The P&J has been told by numerous sources that there was widespread condemnation of the council’s handling of the initiative in a 90-minute discussion behind closed doors, and that there was huge frustration that rewards did not materialise at a time of unprecedented budgetary challenges.
Eight years of budget cuts culminated in a £50million savings package in 2016-17 and led to 250 staff taking voluntary redundancy to help balance the council’s books.
There was some support, however, for officials’ handling of the matter from a couple of councillors.
According to several taking part in the debate, one councillor member colleagues of orchestrating a “witch-hunt” against the top brass. Another countered that, claiming the alleged mismanagement “goes right to the top.”
The council has conceded that “there were issues with the quality of data submitted” to the industry regulator Ofgem, “which resulted in income being lost and delays with payments being received.”
A spokeswoman for the council said the issue was discussed in private “to enable members to consider the issue fully without prejudice to outstanding legal proceedings.”
A biomass contractor is currently embroiled in a legal dispute with the council which has subsequently launched a counter claim. It is understood that part of the action involves a claim concerning the council’s administration of the RHI scheme.
At its peak, Highland risked missing out on cumulative payments of £1,142,702 for 2012-13 to 2015-16.
The figure has since been revised downwards and the council calculates that it is “potentially due” £776,142 after reassessment of some quarterly claims withheld or “disallowed.”

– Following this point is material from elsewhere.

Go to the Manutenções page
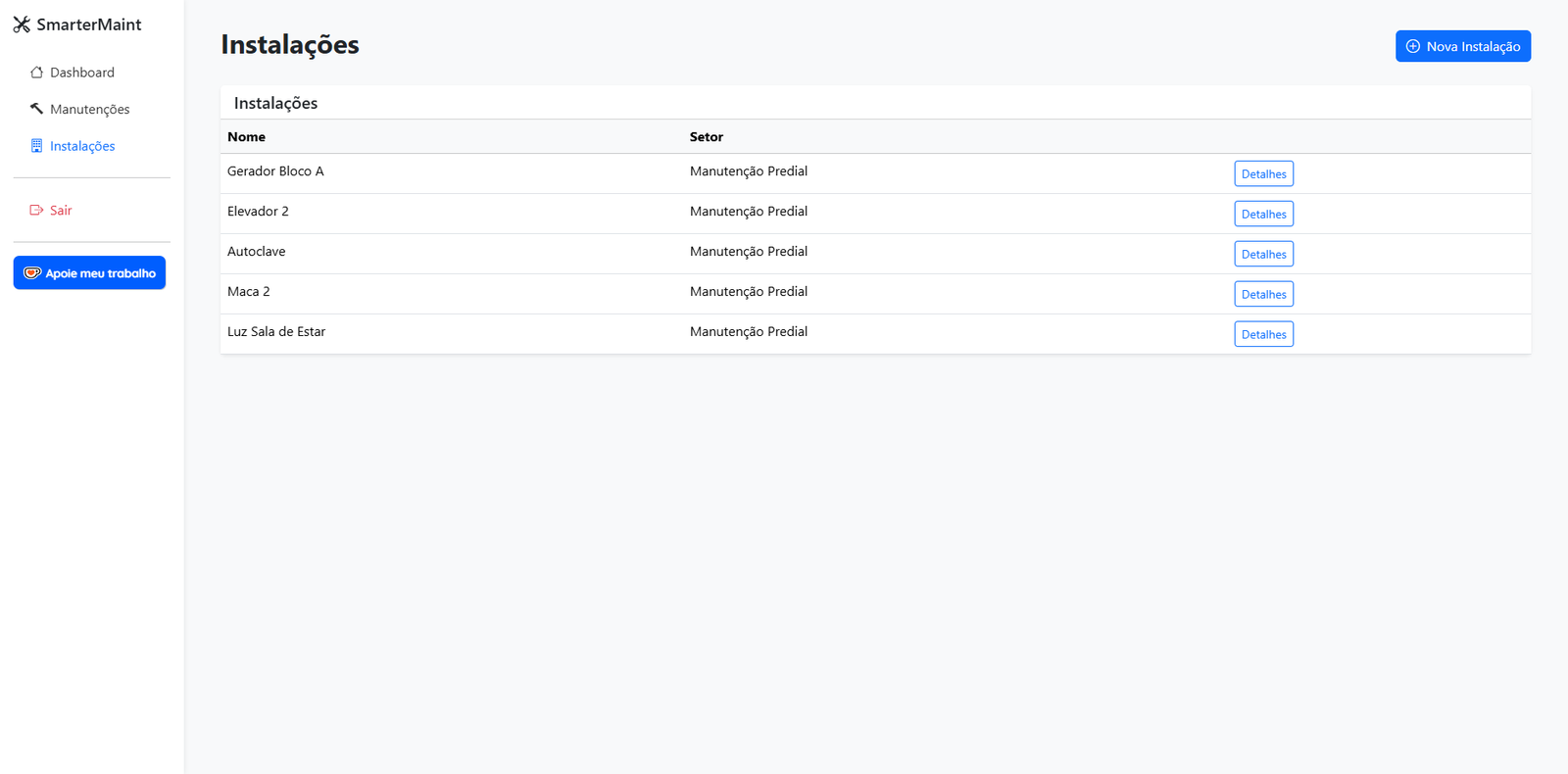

A document obtained by the P&J reveals that the audit sought assurance that a “robust and manageable process” was in place for providing the necessary information about the RHI scheme for which the council receives income for heat generated by its biomass boilers in a porfolio of properties it owns including recently built schools.
The inquiry was prompted by Ofgem questioning “the reliability and accuracy of information” based on meter reading data.
The fiasco surfaced several years ago, a timeline that numerous councillors highlighted at the meeting.
The council established a “data management improvement project” to address the problems.
A cross-party working group is now expected to report to a full council meeting at the end of this month.
Highlands and Islands Green MSP John Finnie said: “It’s deeply disappointing that public money that could have been paying for vital sevices has been missed, I hope not permanently.”
Ofgem declined to comment on an individual case but a spokesman said: “Where we have permanently withheld or recovered payments, on the basis of being satisfied that those payments were not due to a participant, we will inform the participant of this setting out our reasons.”
The council may not be too late to recoup some of the money.
“If, for example, three years later a participant who had payments suspended produced fresh evidence that couldn’t be provided at the time we would look at things again,” the spokesman said.
Resources committee chairman Bill Fernie said: “A lot of questions have been asked. More will be asked in the next couple of months. Eventually it will all come out.”
Audit and scrutiny committee chairman Richard Laird said: “The committee wants information about a few outstanding issues and there’ll be a follow-up report in due course.”
SIDEBAR
The Renewable Heat Incentive scheme
The RHI scheme was created in 2011 to promote “renewable” heat. It earns a fixed income for each kilowatt hour of heat produced.
The sums are paid quarterly by the Treasury for a 20-year period to the installations’ owners.
Meter readings must be made within three days of a due date and submitted online within a month.
According to a confidential council document, the authority expects to recoup £411,417 of belated subsidies still outstanding if Ofgem is “satisfied that all queries have been resolved.”